- EXERCISE BRIEF:
Write out every record in full, keeping each character exactly as it is.

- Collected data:
******************************

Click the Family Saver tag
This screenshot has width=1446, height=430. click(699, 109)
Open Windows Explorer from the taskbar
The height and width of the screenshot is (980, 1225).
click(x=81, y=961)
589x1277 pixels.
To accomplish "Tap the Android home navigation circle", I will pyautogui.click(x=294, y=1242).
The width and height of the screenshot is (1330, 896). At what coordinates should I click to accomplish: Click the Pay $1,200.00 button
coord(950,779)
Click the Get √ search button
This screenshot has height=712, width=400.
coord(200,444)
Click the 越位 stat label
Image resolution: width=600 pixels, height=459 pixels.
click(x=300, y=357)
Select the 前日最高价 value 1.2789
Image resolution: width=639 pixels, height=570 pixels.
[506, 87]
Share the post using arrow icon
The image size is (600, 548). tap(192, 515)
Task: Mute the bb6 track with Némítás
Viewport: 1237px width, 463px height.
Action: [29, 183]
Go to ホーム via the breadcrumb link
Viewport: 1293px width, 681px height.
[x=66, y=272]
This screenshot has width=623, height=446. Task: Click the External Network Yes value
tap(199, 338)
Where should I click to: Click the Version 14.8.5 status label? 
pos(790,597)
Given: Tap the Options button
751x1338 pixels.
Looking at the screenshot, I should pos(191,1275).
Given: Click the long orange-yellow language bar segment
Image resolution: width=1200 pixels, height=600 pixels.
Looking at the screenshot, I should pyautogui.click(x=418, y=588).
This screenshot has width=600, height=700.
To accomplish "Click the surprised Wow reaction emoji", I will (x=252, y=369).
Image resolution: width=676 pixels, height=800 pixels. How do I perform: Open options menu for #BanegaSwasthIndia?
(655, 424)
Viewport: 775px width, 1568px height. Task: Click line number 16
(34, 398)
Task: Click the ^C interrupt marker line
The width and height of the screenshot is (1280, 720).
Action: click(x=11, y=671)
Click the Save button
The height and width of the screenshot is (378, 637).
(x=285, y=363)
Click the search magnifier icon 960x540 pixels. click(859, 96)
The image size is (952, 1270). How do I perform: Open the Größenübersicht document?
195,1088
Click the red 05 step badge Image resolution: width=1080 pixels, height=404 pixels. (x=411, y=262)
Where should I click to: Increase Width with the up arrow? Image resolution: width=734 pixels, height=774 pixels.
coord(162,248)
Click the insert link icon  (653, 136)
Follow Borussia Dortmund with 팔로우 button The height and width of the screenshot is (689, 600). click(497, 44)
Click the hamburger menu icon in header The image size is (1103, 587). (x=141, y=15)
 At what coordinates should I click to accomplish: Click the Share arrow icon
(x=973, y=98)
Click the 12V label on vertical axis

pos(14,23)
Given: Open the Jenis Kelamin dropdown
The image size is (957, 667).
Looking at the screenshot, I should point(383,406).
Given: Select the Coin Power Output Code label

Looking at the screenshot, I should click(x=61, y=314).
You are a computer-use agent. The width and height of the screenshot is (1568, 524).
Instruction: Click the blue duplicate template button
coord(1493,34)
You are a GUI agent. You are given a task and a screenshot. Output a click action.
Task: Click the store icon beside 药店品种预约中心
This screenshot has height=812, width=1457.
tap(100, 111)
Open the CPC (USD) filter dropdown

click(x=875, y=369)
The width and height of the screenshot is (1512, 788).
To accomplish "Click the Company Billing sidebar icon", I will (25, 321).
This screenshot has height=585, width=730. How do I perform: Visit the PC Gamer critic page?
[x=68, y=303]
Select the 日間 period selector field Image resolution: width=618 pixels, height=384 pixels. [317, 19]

******************************

- RESPONSE BOX:
Click the Family Saver tag
This screenshot has width=1446, height=430. click(699, 109)
Open Windows Explorer from the taskbar
The height and width of the screenshot is (980, 1225).
click(x=81, y=961)
589x1277 pixels.
To accomplish "Tap the Android home navigation circle", I will pyautogui.click(x=294, y=1242).
The width and height of the screenshot is (1330, 896). At what coordinates should I click to accomplish: Click the Pay $1,200.00 button
coord(950,779)
Click the Get √ search button
This screenshot has height=712, width=400.
coord(200,444)
Click the 越位 stat label
Image resolution: width=600 pixels, height=459 pixels.
click(x=300, y=357)
Select the 前日最高价 value 1.2789
Image resolution: width=639 pixels, height=570 pixels.
[506, 87]
Share the post using arrow icon
The image size is (600, 548). tap(192, 515)
Task: Mute the bb6 track with Némítás
Viewport: 1237px width, 463px height.
Action: [29, 183]
Go to ホーム via the breadcrumb link
Viewport: 1293px width, 681px height.
[x=66, y=272]
This screenshot has width=623, height=446. Task: Click the External Network Yes value
tap(199, 338)
Where should I click to: Click the Version 14.8.5 status label? 
pos(790,597)
Given: Tap the Options button
751x1338 pixels.
Looking at the screenshot, I should pos(191,1275).
Given: Click the long orange-yellow language bar segment
Image resolution: width=1200 pixels, height=600 pixels.
Looking at the screenshot, I should pyautogui.click(x=418, y=588).
This screenshot has width=600, height=700.
To accomplish "Click the surprised Wow reaction emoji", I will (x=252, y=369).
Image resolution: width=676 pixels, height=800 pixels. How do I perform: Open options menu for #BanegaSwasthIndia?
(655, 424)
Viewport: 775px width, 1568px height. Task: Click line number 16
(34, 398)
Task: Click the ^C interrupt marker line
The width and height of the screenshot is (1280, 720).
Action: click(x=11, y=671)
Click the Save button
The height and width of the screenshot is (378, 637).
(x=285, y=363)
Click the search magnifier icon 960x540 pixels. click(859, 96)
The image size is (952, 1270). How do I perform: Open the Größenübersicht document?
195,1088
Click the red 05 step badge Image resolution: width=1080 pixels, height=404 pixels. (x=411, y=262)
Where should I click to: Increase Width with the up arrow? Image resolution: width=734 pixels, height=774 pixels.
coord(162,248)
Click the insert link icon  (653, 136)
Follow Borussia Dortmund with 팔로우 button The height and width of the screenshot is (689, 600). click(497, 44)
Click the hamburger menu icon in header The image size is (1103, 587). (x=141, y=15)
 At what coordinates should I click to accomplish: Click the Share arrow icon
(x=973, y=98)
Click the 12V label on vertical axis

pos(14,23)
Given: Open the Jenis Kelamin dropdown
The image size is (957, 667).
Looking at the screenshot, I should point(383,406).
Given: Select the Coin Power Output Code label

Looking at the screenshot, I should click(x=61, y=314).
You are a computer-use agent. The width and height of the screenshot is (1568, 524).
Instruction: Click the blue duplicate template button
coord(1493,34)
You are a GUI agent. You are given a task and a screenshot. Output a click action.
Task: Click the store icon beside 药店品种预约中心
This screenshot has height=812, width=1457.
tap(100, 111)
Open the CPC (USD) filter dropdown

click(x=875, y=369)
The width and height of the screenshot is (1512, 788).
To accomplish "Click the Company Billing sidebar icon", I will (25, 321).
This screenshot has height=585, width=730. How do I perform: Visit the PC Gamer critic page?
[x=68, y=303]
Select the 日間 period selector field Image resolution: width=618 pixels, height=384 pixels. [317, 19]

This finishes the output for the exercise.